**Task requirements:** Only an exact copy of the entries, stripped of pictures, will serve as the answer.

** Listed entries follows **

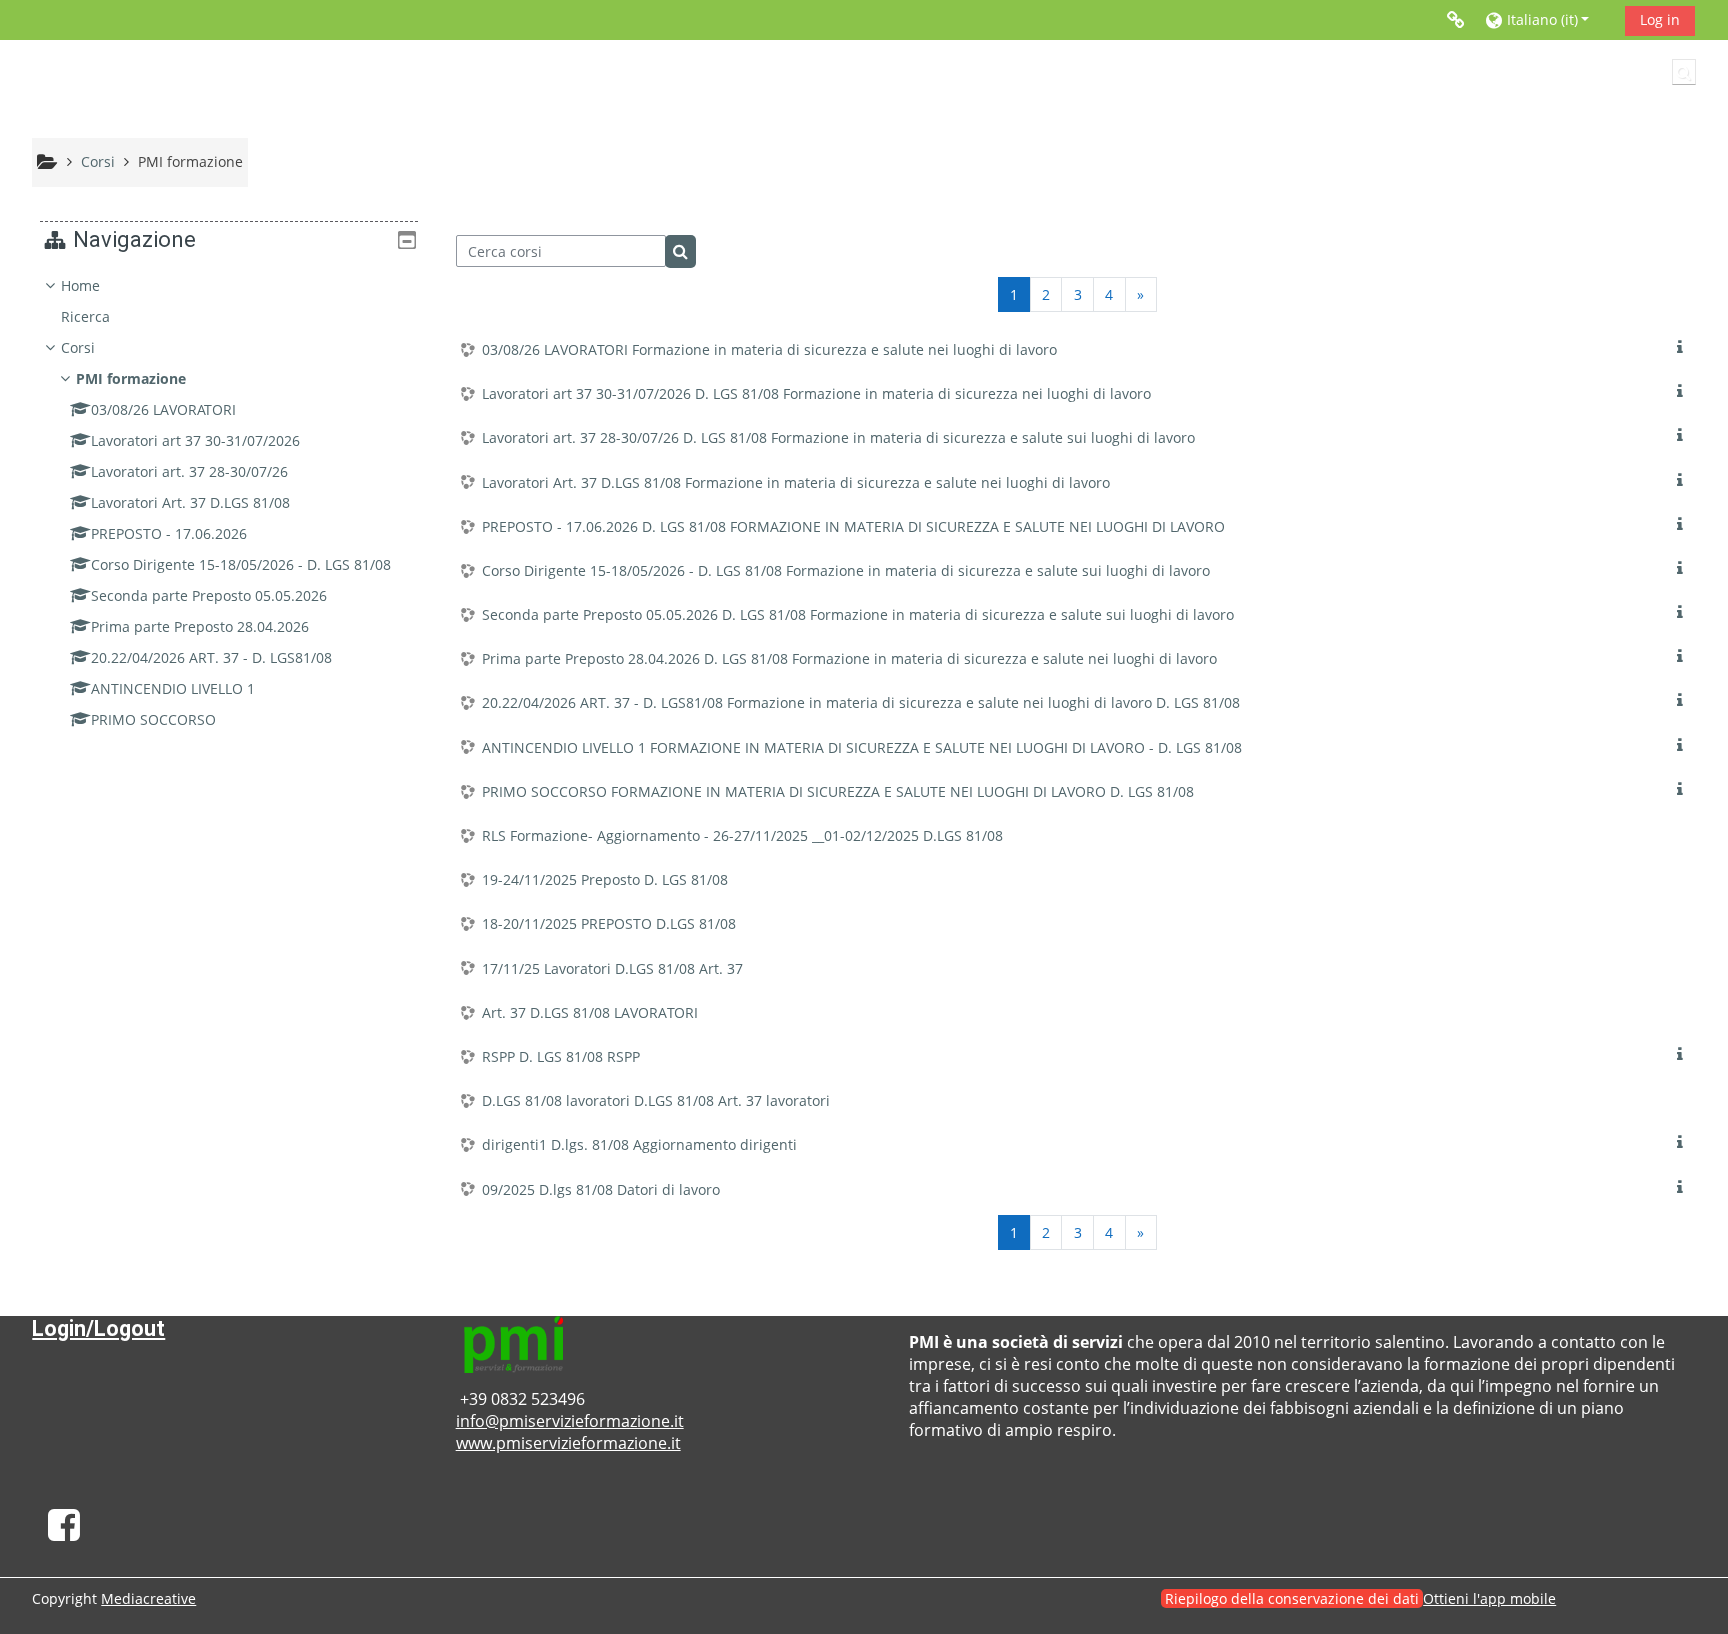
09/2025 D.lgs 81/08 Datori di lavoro (601, 1189)
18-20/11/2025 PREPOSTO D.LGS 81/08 (609, 923)
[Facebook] (64, 1532)
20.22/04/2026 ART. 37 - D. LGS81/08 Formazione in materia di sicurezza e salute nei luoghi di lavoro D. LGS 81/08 (861, 702)
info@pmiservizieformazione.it (570, 1421)
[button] (1547, 19)
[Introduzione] (1684, 347)
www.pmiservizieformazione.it (568, 1443)
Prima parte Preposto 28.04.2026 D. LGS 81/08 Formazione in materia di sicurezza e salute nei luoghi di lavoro (849, 658)
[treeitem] (229, 503)
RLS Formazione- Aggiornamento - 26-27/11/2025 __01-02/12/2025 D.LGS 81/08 (742, 835)
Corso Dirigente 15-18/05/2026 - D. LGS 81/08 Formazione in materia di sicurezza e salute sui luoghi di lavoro (846, 570)
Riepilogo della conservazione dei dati (1292, 1598)
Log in (1660, 19)
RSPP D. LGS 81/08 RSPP (561, 1056)
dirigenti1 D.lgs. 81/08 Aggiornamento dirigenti (639, 1144)
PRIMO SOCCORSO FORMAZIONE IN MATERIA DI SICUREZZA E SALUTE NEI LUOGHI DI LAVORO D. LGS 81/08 (838, 791)
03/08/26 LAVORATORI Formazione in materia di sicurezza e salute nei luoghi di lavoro (769, 349)
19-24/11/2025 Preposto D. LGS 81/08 (605, 879)
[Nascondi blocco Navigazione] (407, 240)
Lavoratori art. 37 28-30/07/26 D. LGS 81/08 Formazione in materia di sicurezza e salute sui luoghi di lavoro (838, 437)
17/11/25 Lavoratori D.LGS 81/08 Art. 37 (612, 968)
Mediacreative (148, 1598)
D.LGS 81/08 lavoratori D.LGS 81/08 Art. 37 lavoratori (656, 1100)
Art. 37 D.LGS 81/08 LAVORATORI (590, 1012)
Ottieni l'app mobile (1489, 1598)
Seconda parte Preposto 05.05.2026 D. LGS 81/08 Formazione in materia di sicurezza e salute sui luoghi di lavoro (858, 614)
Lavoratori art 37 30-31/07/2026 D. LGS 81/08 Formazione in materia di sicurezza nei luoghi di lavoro (816, 393)
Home (80, 285)
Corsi (78, 347)
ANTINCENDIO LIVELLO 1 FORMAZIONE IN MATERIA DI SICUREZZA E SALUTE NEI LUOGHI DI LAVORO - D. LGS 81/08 (862, 747)
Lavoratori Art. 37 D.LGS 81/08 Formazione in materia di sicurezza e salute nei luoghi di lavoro (796, 482)
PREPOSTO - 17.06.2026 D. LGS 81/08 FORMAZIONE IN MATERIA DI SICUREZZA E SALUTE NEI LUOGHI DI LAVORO (853, 526)
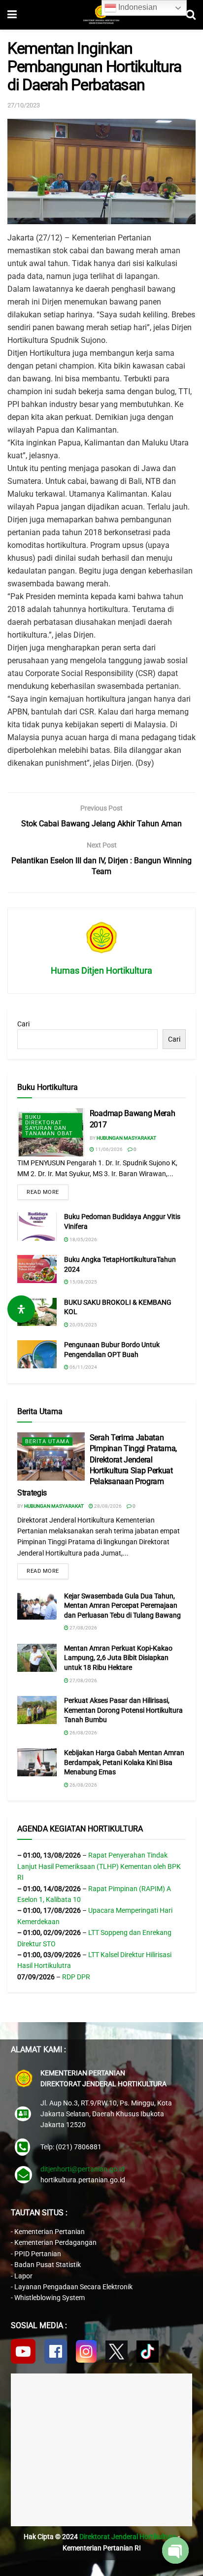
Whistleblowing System (49, 2298)
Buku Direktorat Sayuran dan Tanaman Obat (49, 1125)
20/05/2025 (82, 1324)
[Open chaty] (175, 2550)
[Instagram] (86, 2351)
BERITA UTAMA (47, 1441)
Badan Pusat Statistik (47, 2265)
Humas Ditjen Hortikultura (101, 970)
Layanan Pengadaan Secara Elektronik (73, 2287)
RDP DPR (76, 1977)
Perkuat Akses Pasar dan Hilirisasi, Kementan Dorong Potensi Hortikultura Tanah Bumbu (123, 1710)
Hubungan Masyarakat (126, 1138)
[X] (116, 2351)
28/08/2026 (107, 1506)
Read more (43, 1192)
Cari (23, 1024)
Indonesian (136, 7)
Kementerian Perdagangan (55, 2242)
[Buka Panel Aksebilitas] (21, 1309)
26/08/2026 (82, 1732)
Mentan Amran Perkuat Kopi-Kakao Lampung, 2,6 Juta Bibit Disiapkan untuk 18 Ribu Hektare (118, 1657)
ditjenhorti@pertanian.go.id (82, 2169)
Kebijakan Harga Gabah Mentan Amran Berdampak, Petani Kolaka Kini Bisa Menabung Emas (124, 1762)
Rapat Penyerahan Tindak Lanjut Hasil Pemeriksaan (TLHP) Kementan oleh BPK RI (99, 1866)
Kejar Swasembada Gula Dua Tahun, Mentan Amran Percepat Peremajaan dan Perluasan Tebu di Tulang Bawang (122, 1605)
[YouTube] (23, 2351)
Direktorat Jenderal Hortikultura (127, 2537)
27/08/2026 (82, 1627)
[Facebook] (55, 2351)
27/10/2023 (23, 105)
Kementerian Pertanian (49, 2232)
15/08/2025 (82, 1282)
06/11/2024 (82, 1367)
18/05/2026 (82, 1239)
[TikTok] (147, 2351)
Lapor (23, 2276)
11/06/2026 (108, 1149)
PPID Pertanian (37, 2254)
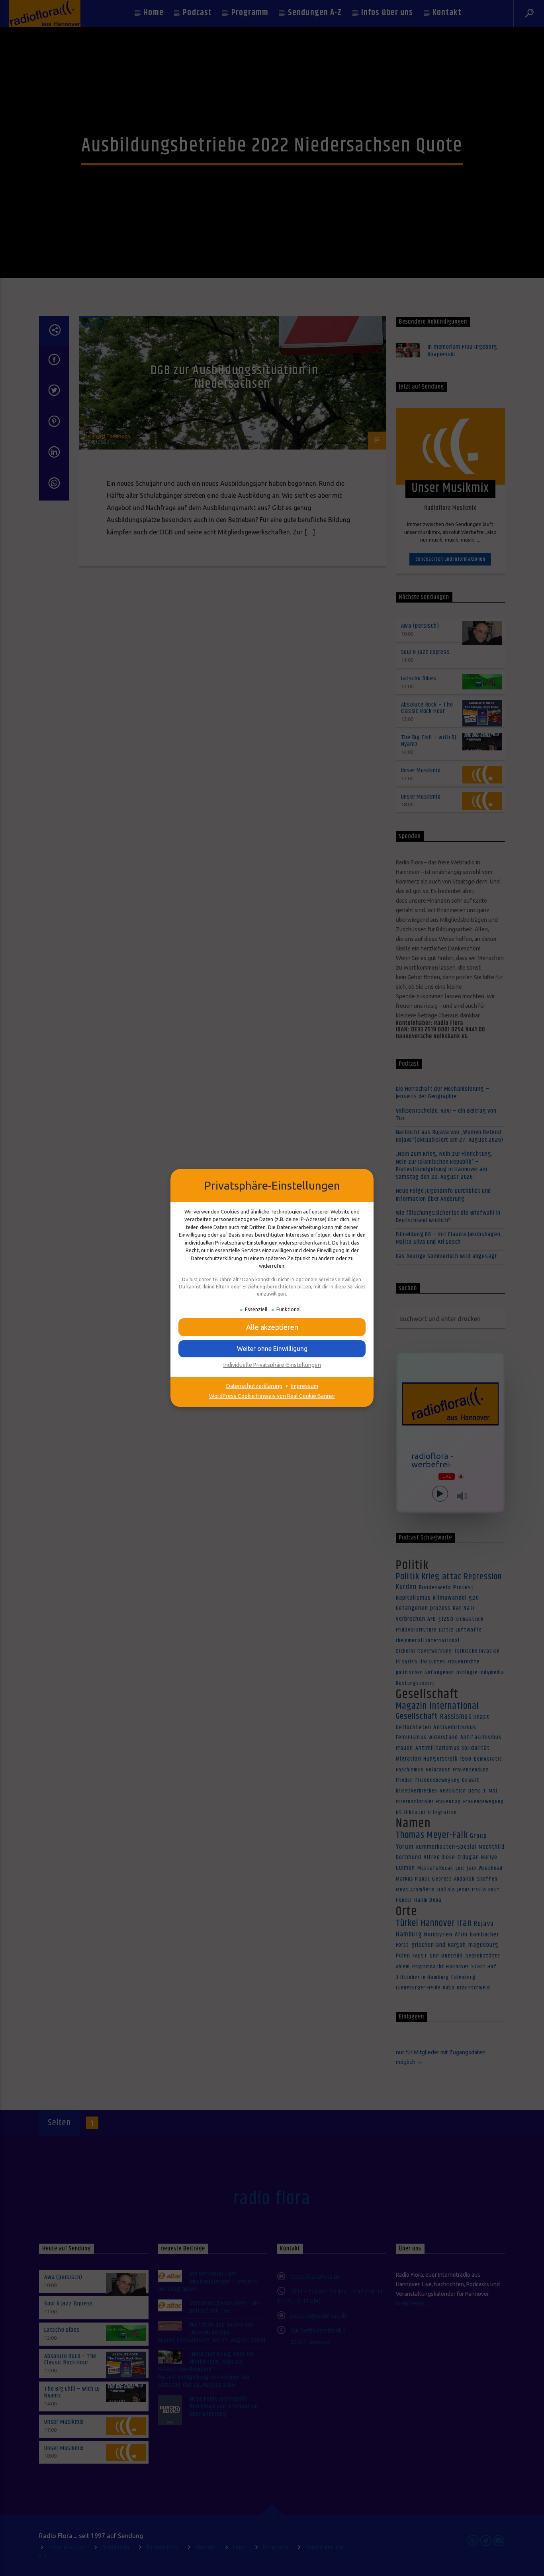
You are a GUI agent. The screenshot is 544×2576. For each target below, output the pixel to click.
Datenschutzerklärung (254, 1386)
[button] (272, 1348)
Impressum (304, 1386)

** End of Listed entries **

**Exercise result:**
09/2025 D.lgs 81/08 Datori di lavoro (601, 1189)
18-20/11/2025 PREPOSTO D.LGS 81/08 (609, 923)
[Facebook] (64, 1532)
20.22/04/2026 ART. 37 - D. LGS81/08 Formazione in materia di sicurezza e salute nei luoghi di lavoro D. LGS 81/08 (861, 702)
info@pmiservizieformazione.it (570, 1421)
[button] (1547, 19)
[Introduzione] (1684, 347)
www.pmiservizieformazione.it (568, 1443)
Prima parte Preposto 28.04.2026 D. LGS 81/08 Formazione in materia di sicurezza e salute nei luoghi di lavoro (849, 658)
[treeitem] (229, 503)
RLS Formazione- Aggiornamento - 26-27/11/2025 __01-02/12/2025 D.LGS 81/08 (742, 835)
Corso Dirigente 15-18/05/2026 - D. LGS 81/08 Formazione in materia di sicurezza e salute sui luoghi di lavoro (846, 570)
Riepilogo della conservazione dei dati (1292, 1598)
Log in (1660, 19)
RSPP D. LGS 81/08 RSPP (561, 1056)
dirigenti1 D.lgs. 81/08 Aggiornamento dirigenti (639, 1144)
PRIMO SOCCORSO FORMAZIONE IN MATERIA DI SICUREZZA E SALUTE NEI LUOGHI DI LAVORO D. LGS 81/08 (838, 791)
03/08/26 LAVORATORI Formazione in materia di sicurezza e salute nei luoghi di lavoro (769, 349)
19-24/11/2025 Preposto D. LGS 81/08 (605, 879)
[Nascondi blocco Navigazione] (407, 240)
Lavoratori art. 37 28-30/07/26 D. LGS 81/08 Formazione in materia di sicurezza e salute sui luoghi di lavoro (838, 437)
17/11/25 Lavoratori D.LGS 81/08 Art. 37 (612, 968)
Mediacreative (148, 1598)
D.LGS 81/08 lavoratori D.LGS 81/08 Art. 37 lavoratori (656, 1100)
Art. 37 D.LGS 81/08 LAVORATORI (590, 1012)
Ottieni l'app mobile (1489, 1598)
Seconda parte Preposto 05.05.2026 D. LGS 81/08 Formazione in materia di sicurezza e salute sui luoghi di lavoro (858, 614)
Lavoratori art 37 30-31/07/2026 D. LGS 81/08 Formazione in materia di sicurezza nei luoghi di lavoro (816, 393)
Home (80, 285)
Corsi (78, 347)
ANTINCENDIO LIVELLO 1 FORMAZIONE IN MATERIA DI SICUREZZA E SALUTE NEI LUOGHI DI LAVORO - D. LGS 81/08 (862, 747)
Lavoratori Art. 37 D.LGS 81/08 Formazione in materia di sicurezza e salute nei luoghi di lavoro (796, 482)
PREPOSTO - 17.06.2026 D. LGS 81/08 FORMAZIONE IN MATERIA DI SICUREZZA E SALUTE NEI LUOGHI DI LAVORO (853, 526)
Whistleblowing System (49, 2298)
Buku Direktorat Sayuran dan Tanaman Obat (49, 1125)
20/05/2025 (82, 1324)
[Open chaty] (175, 2550)
[Instagram] (86, 2351)
BERITA UTAMA (47, 1441)
Badan Pusat Statistik (47, 2265)
Humas Ditjen Hortikultura (101, 970)
Layanan Pengadaan Secara Elektronik (73, 2287)
RDP DPR (76, 1977)
Perkuat Akses Pasar dan Hilirisasi, Kementan Dorong Potensi Hortikultura Tanah Bumbu (123, 1710)
Hubungan Masyarakat (126, 1138)
[X] (116, 2351)
28/08/2026 (107, 1506)
Read more (43, 1192)
Cari (23, 1024)
Indonesian (136, 7)
Kementerian Perdagangan (55, 2242)
[Buka Panel Aksebilitas] (21, 1309)
26/08/2026 (82, 1732)
Mentan Amran Perkuat Kopi-Kakao Lampung, 2,6 Juta Bibit Disiapkan untuk 18 Ribu Hektare (118, 1657)
ditjenhorti@pertanian.go.id (82, 2169)
Kebijakan Harga Gabah Mentan Amran Berdampak, Petani Kolaka Kini Bisa Menabung Emas (124, 1762)
Rapat Penyerahan Tindak Lanjut Hasil Pemeriksaan (TLHP) Kementan oleh BPK RI (99, 1866)
Kejar Swasembada Gula Dua Tahun, Mentan Amran Percepat Peremajaan dan Perluasan Tebu di Tulang Bawang (122, 1605)
[YouTube] (23, 2351)
Direktorat Jenderal Hortikultura (127, 2537)
27/08/2026 (82, 1627)
[Facebook] (55, 2351)
27/10/2023 (23, 105)
Kementerian Pertanian (49, 2232)
15/08/2025 (82, 1282)
06/11/2024 (82, 1367)
18/05/2026 (82, 1239)
[TikTok] (147, 2351)
Lapor (23, 2276)
11/06/2026 (108, 1149)
PPID Pertanian (37, 2254)
You are a GUI agent. The screenshot is 544×2576. For each target below, output the pixel to click.
Datenschutzerklärung (254, 1386)
[button] (272, 1348)
Impressum (304, 1386)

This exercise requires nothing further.